How to deal with bears, coyotes, wolves and other wildlife
Quick question: As a camper, which should you fear most: a wolf, a black bear or a chipmunk?
If you are to believe Lynn Rogers, the unlikely answer is the tiny chipmunk.
Rogers, principal biologist at the Wildlife Research Institute in Ely, Minnesota, says it would be “quite unusual” for a wolf to come into camp because they are not interested in the campers’ food or the campers.
The black bear, which could be drawn by the smell of food, is actually timid around people and can be easily scared away. But the chipmunk is likely to get into any food hung where it can reach it and destroy most any bag in which it is hung. Ditto for raccoons.
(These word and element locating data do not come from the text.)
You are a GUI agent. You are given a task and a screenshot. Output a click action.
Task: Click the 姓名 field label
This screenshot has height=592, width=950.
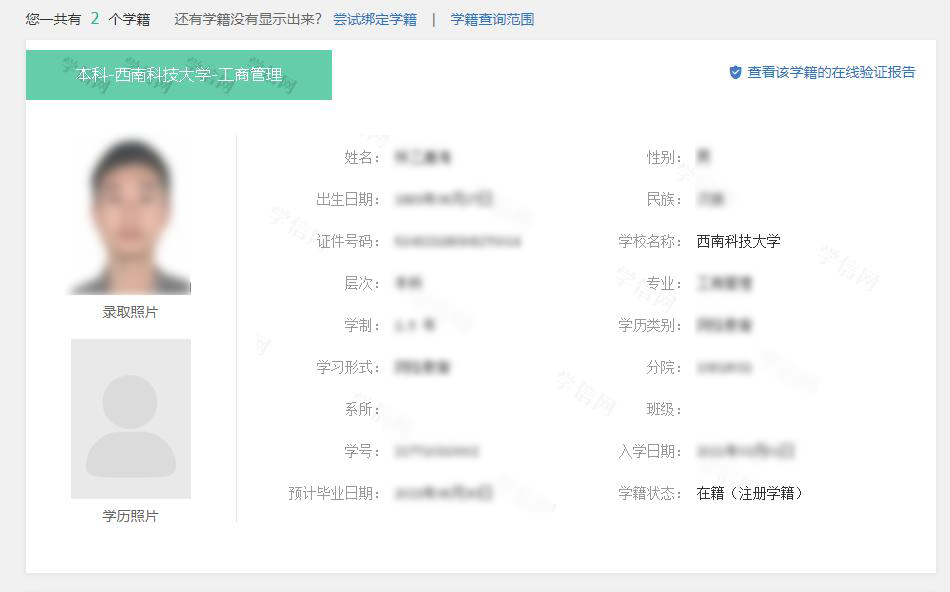tap(361, 157)
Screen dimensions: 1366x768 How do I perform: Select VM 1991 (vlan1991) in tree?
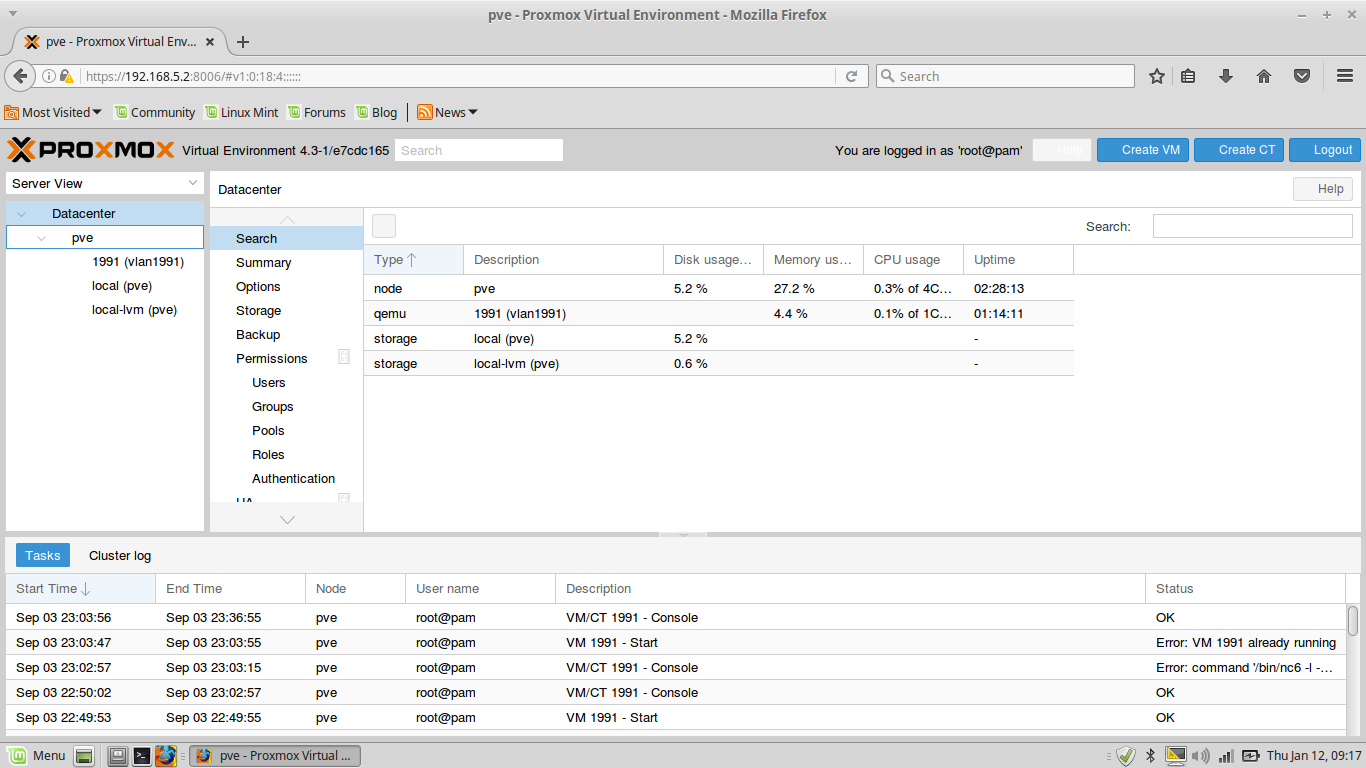(138, 262)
After studying bears for nearly 50 years and pioneering much of the research done on black bears, Rogers says a little pepper spray is all you really need to deter a black bear.
Rogers says it is best to carry Halt pepper spray, which is 1/6 the potency of Counter Assault (a harsher brand), because Halt comes out like a squirt gun rather than a fog. This minimizes the chances of the pepper spray blowing back on you.
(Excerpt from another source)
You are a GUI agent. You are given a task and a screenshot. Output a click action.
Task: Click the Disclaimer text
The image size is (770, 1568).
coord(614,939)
“Halt goes 15 to 20 feet,” the scientist says. “Aim at the face. One drop in an eyeball makes a bear want to be somewhere else.
“A black bear coming closer than you want is probably just curious and not a problem, but if it gets that close, teach it some manners with a little squirt in an eyeball.”
“There is only one black bear in a million that would kill someone in predatory attack,” he says. “They come at you cautiously, wondering if they could take the food without any problem, but a little pepper spray can fix that.”
Despite being in close contact with black years for 50 years, Rogers says he has never been attacked. “Even when I was holding a tiny cub I had pulled from a den and that was screaming for its mom, I did not even get touched.”
A black bear and a grizzly bear are two entirely different bears, however.
In grizzly country, Rogers says to use Counter Assault to stop the bear.
“It is a fog that gets into a bear’s mouth, lungs, eyes and nose. Just be sure the wind will not blow the fog back onto you.”
A better bet with grizzlies is to avoid them, particularly if they have cubs or food. Rogers says that 70 percent of the killings by grizzly bears are mothers defending cubs. Another 10 percent come from bears defending its food cache.
“Most charges by mothers do not make contact,” he says. “The bears veer off at the end.”
If you don’t want to test that statistic, use the pepper spray. Tom Smith of Brigham Young University wrote the seminal scientific article on the subject. He said that pepper spray is more effective than a gun in avoiding injury from a grizzly.
Should you run from a bear?
“I hear that question frequently,” Rogers says, “and people have reacted and done everything across the board. Mostly what I hear when people talk about encountering a bear is that they ran one way and the bear ran another.”
And if you ever were to encounter a polar bear? Pepper spray is just as effective with them.
Here are a few other bits of advice from the Centers for Disease Control and Prevention:
- Avoid wild animals, and protect family pets.
- Some wild animals carry diseases that are dangerous to people.
- Avoid touching, feeding and getting near wild animals. Enjoy watching them from a safe distance in their natural surroundings.
- Keep foods stored in sealed containers and out of the reach of animals.
- Make sure your family pets are vaccinated, and always keep a close eye on them.
- Check for ticks, and remove them promptly.
- Make sure pets have plenty of water, food and shelter.